Deba Ranjan, one of the most  no-nonsense and committed investigative journalist-filmmakers in the country, made a scathing film on the real story behind “industrial development” in tribal and forest-rich areas of Odisha a year ago. The film, Those Stars in the Sky, has just been bestowed with the Best Documentary Award at the 13th Edition of the Istanbul Architecture and Urban Film Festival, 2019. 1862 films from 91 countries had entered in competition.

On the intriguing title, Odisha-based Ranjan says, “When people die, they become stars is a common belief. This film promulgates such belief in view of those killed by the state forces like in police firing, fake encounter, in custody and by the private armies of the corporations. Killing of common people and the rise of corporations have been a reality since economic reforms in India. Under this pretext, this film is essayed between 2013 and 2018 when the state is engaged with a battle among its people for land acquisition of various corporations.”

The film is a continuation of  Ranjan’s crusade against the corporate giants who have been trying to appropriate land of the adivasis across  Odisha.

The film opens on a field where there is an uneven row of martyr’s columns erected out of stones in memory of those who were martyred for the cause. Sini Soy, a middle-aged woman activist of Kaling Nagar, talks about how she lost her son in the firing that happened on January 2, 2006. In December 2017, the judicial commission set up for the Kaling Nagar firing gave a clean chit to the police. This was similar to the Kashipur firing. “So, the film is a journey of these 17 years people’s movement of Odisha” says Deba Ranjan.
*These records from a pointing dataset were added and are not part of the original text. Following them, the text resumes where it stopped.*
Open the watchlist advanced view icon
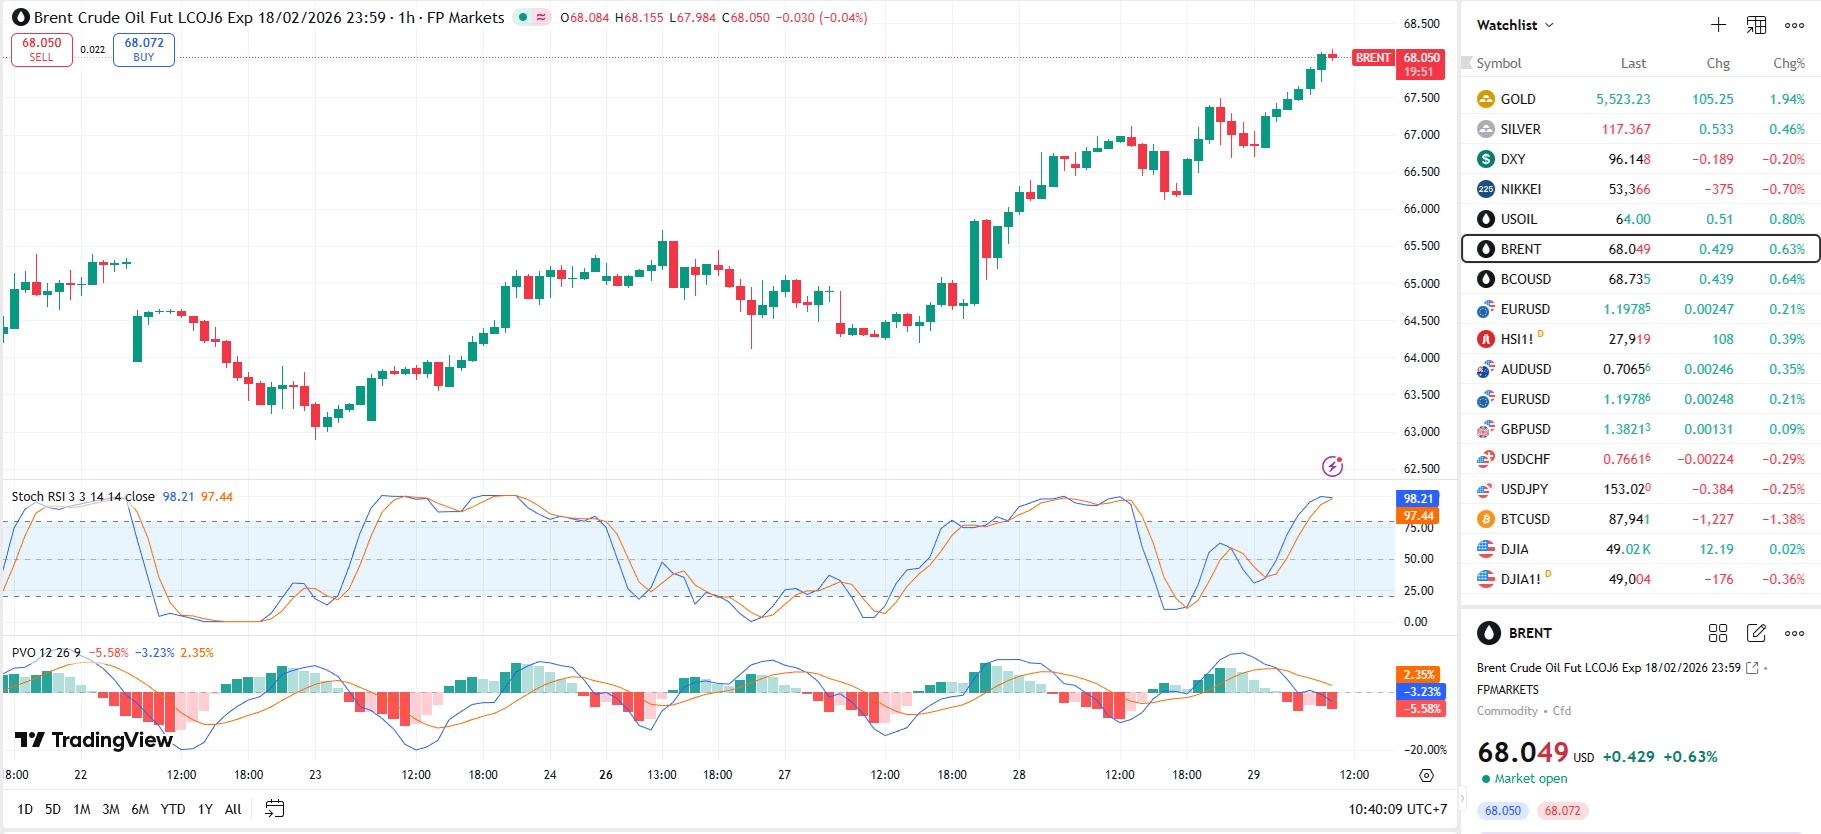The image size is (1821, 834). point(1756,25)
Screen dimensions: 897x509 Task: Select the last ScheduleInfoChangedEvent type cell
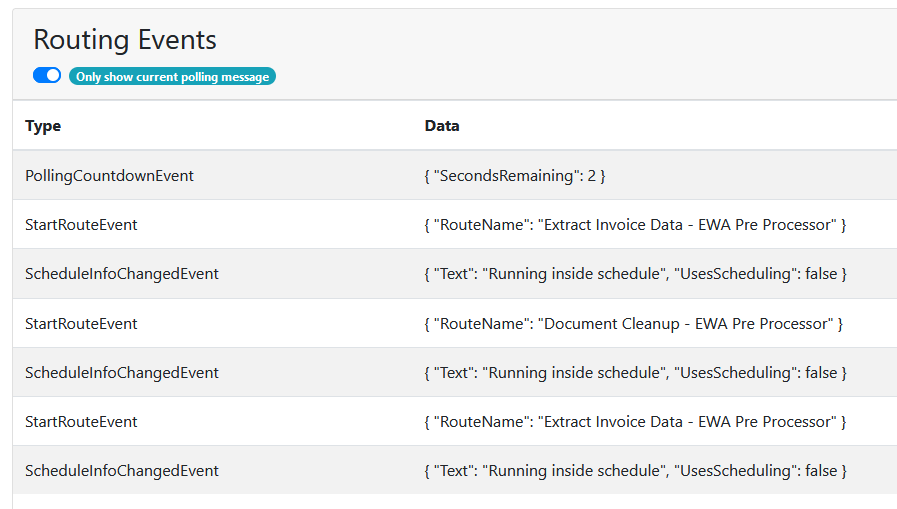point(121,471)
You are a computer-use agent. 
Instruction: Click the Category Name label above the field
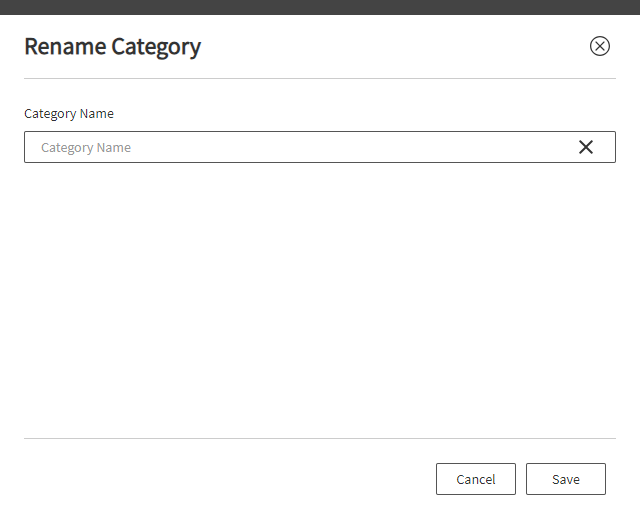point(69,113)
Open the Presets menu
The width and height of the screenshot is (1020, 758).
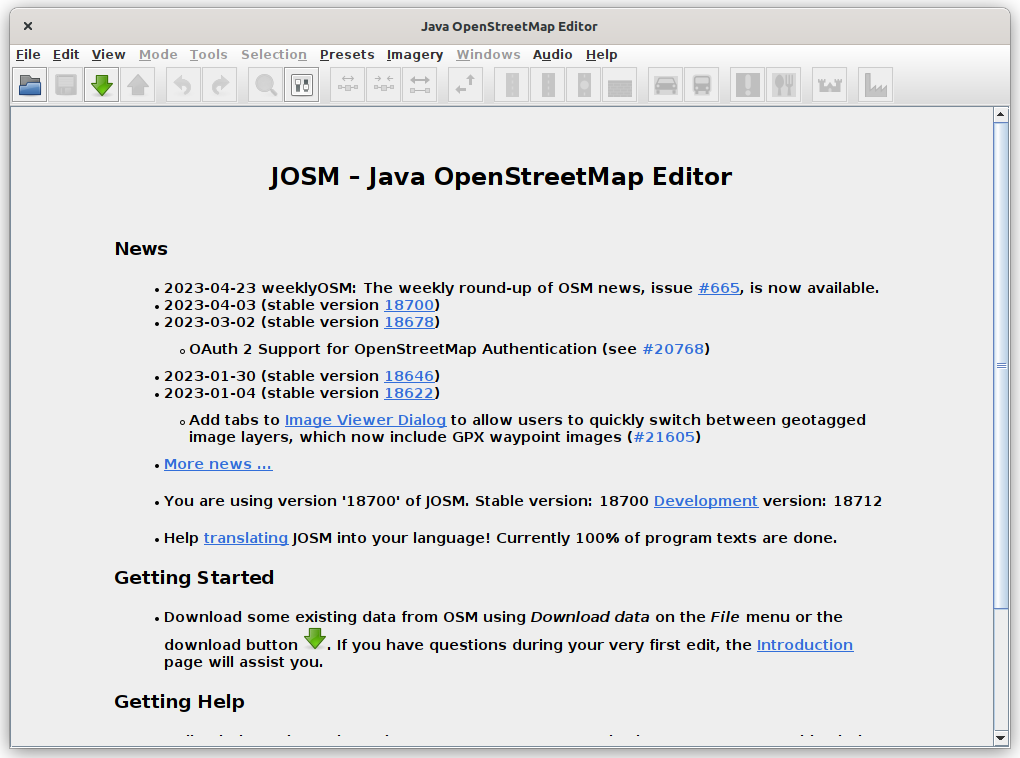(x=347, y=55)
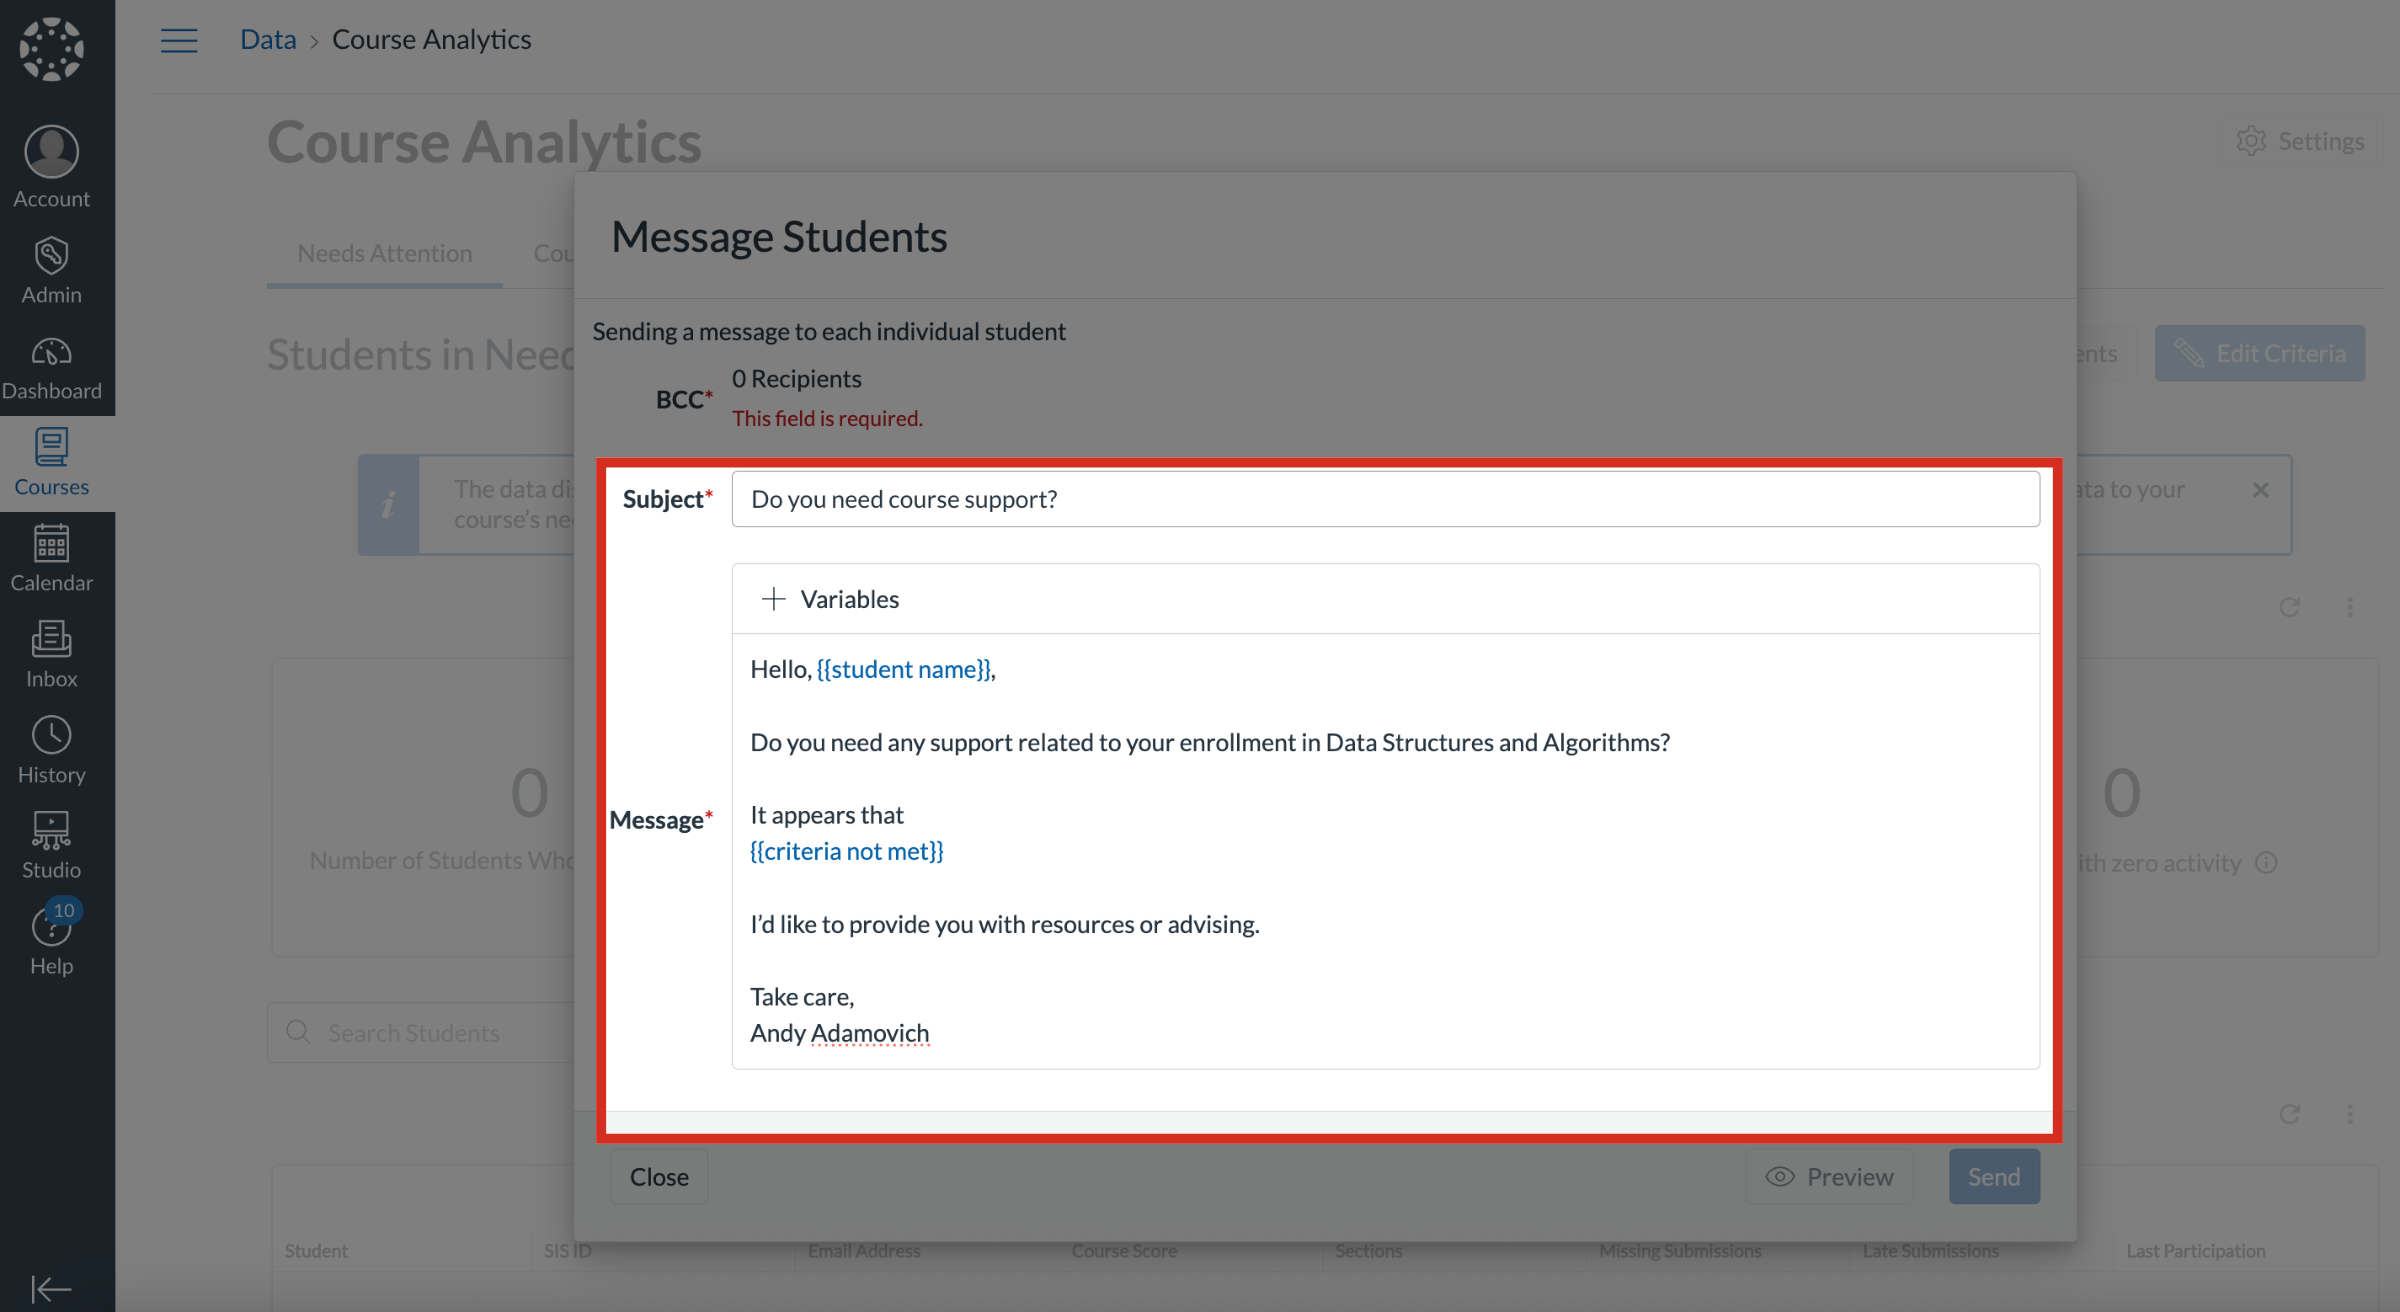Open the Calendar icon
The height and width of the screenshot is (1312, 2400).
[51, 557]
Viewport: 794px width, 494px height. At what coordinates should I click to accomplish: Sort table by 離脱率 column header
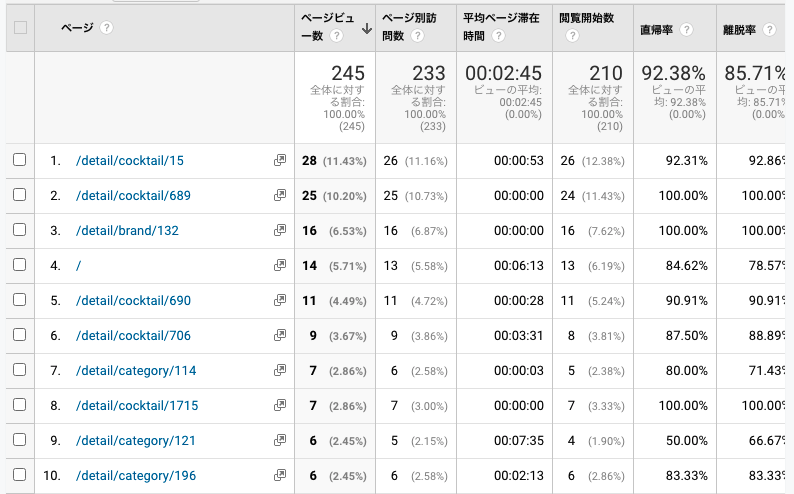(x=738, y=29)
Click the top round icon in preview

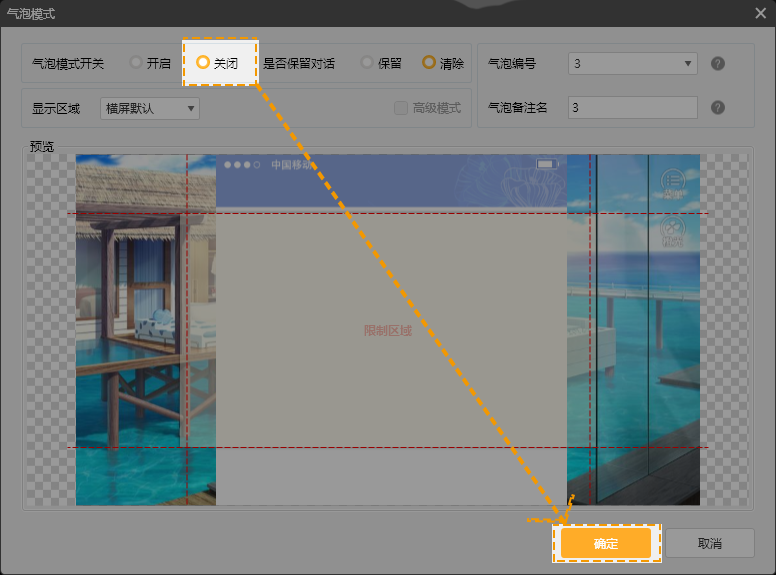673,182
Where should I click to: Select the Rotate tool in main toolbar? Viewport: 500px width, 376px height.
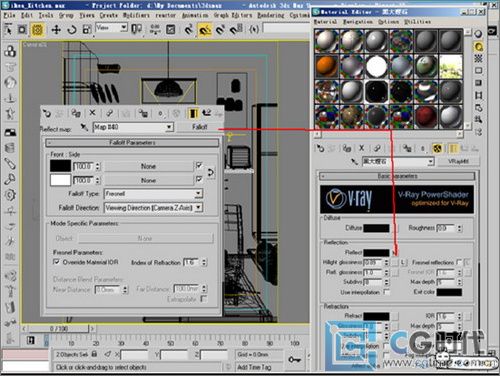[x=71, y=30]
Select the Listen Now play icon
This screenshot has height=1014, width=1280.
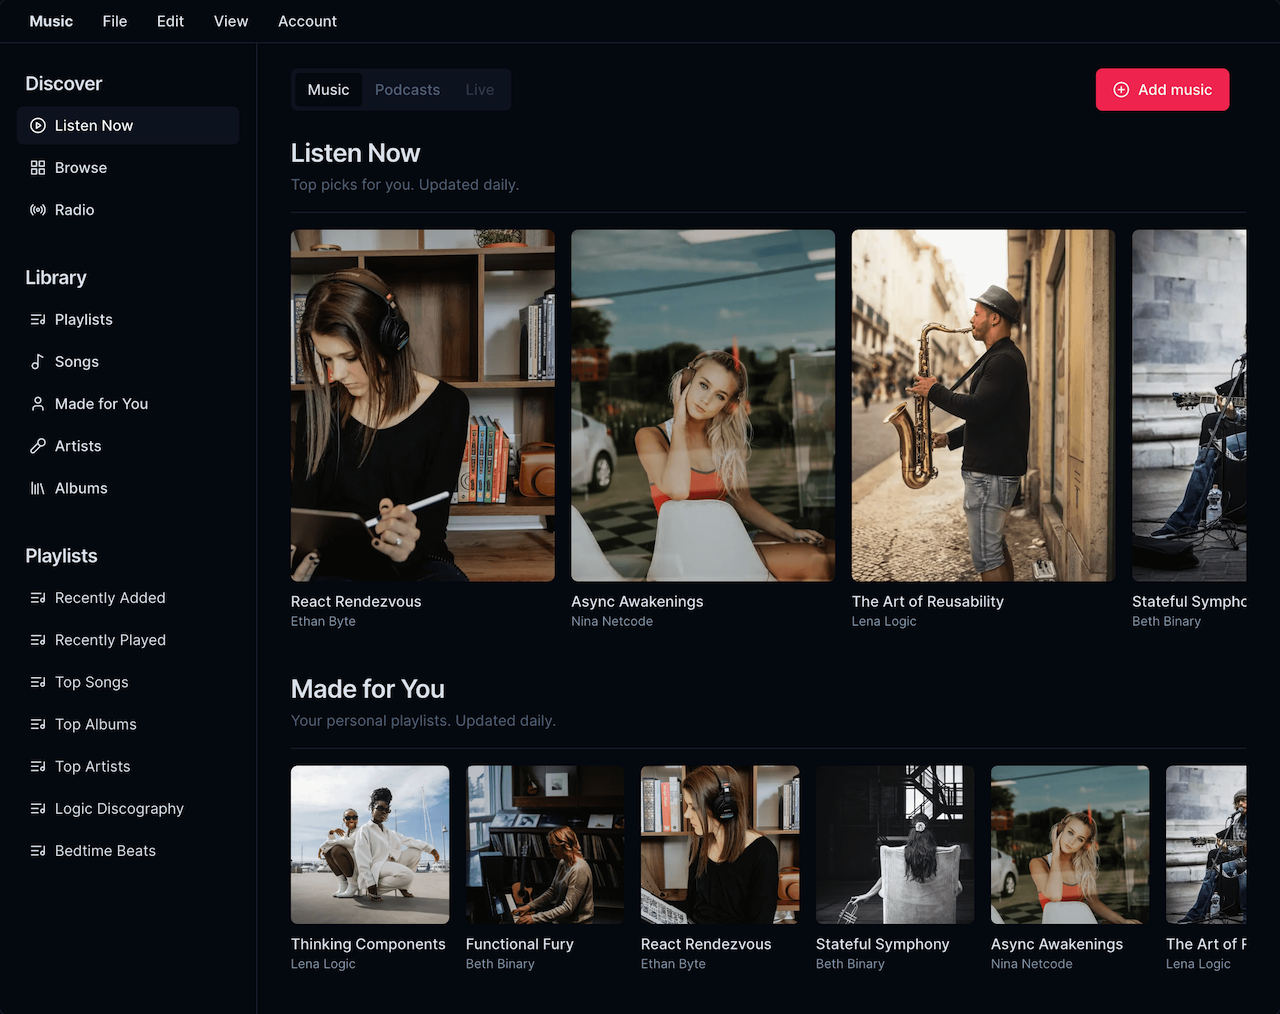(37, 125)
The film is visually rich. Layer by  layer, the tragic stories unfold which  underline “development” through the gross violation of human rights of the adivasis. The camera moves to the empty huts in the village to enter the hut of Manas Jena and closing in on his widow with a small son. A framed photograph of Manas and his wife hangs on the wall. A weeping Manas’wife informs us that they destroyed their betel farm too. “How will I manage to survive with my son?” she asks and adds, “It would have been better had the government killed me and my son also.”